Sunday, November 16, 2008

Do I really care?

Well my mom found a stray cat and bird the other day. My neighbors are keeping the cat until they can give her to a no-kill animal shelter (or unhopefully -not full of hope- me). We couldn't catch the bird and we don't know where s/he went. My dad is getting on my last nerve. It seems like everything I ask for (that is you know, when actually do ask for something) he says no. My parents don't even seem to have a genuine interest in my life. I'm thankful that they take me to dance and my L.A. fitness classes, and buy me special food; but those are material things and they never really talk to me. The most I get is a 5 minute conversation about which classes I want to go to this week, or my mom asks me if I want to go to class, because if not she is going to go to my brother's game. I don't understand how the people that do everything right, get nothing back. I've gotten straight A's my entire life and it has been rotten. My brother meanwhile has been all over the place A-B's D's C's! He has $300 worth of video games and DVDs, meanwhile I get the whole "Well we appreciate you more-you have a laptop-you have cellphone-don't be such a spoiled brat speech.". I don't even know what it could possibly be that get nothing. I would like to talk to the greater power who gives out all the magnificent gifts, beauty-intelligence-and other wonderful talents. I would tell him/her what a stupid thing it is to have intelligence, because you just realize how awful the world is. Bottom line, I'm mad, I'm sad and I feel under appreciated.

1 comment:

Strawberry Girl said...

Tell me about it! I totally get what your saying because I feel like the only responsible one in my family.

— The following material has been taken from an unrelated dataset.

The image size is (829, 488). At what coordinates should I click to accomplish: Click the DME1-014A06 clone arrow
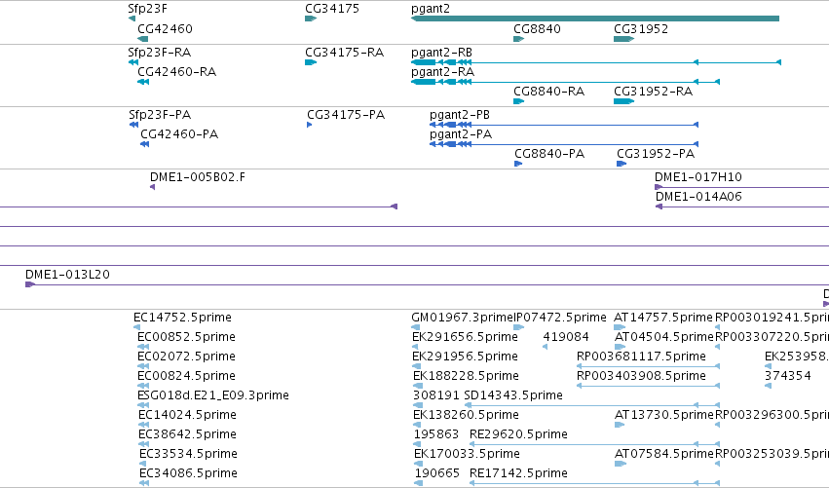coord(659,206)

I have always worked hard and done a good job but I always felt like it was not noticed or appreciated. But then again... they trust me more than the other kids, I don't want to be unintelligent and I don't want to slack off because I like who I am and I am doing what I like no matter what anyone thinks or what reward others give to me. At least I can respect myself, the rewards for what you are doing will come back to you. If your parents are making obvious mistakes be sure to not judge them too harshly. Most kids are ignorant to their parents weaknesses until they become bigger themselves then all of their parents faults become a glaring reality to them. I hope things work out for you.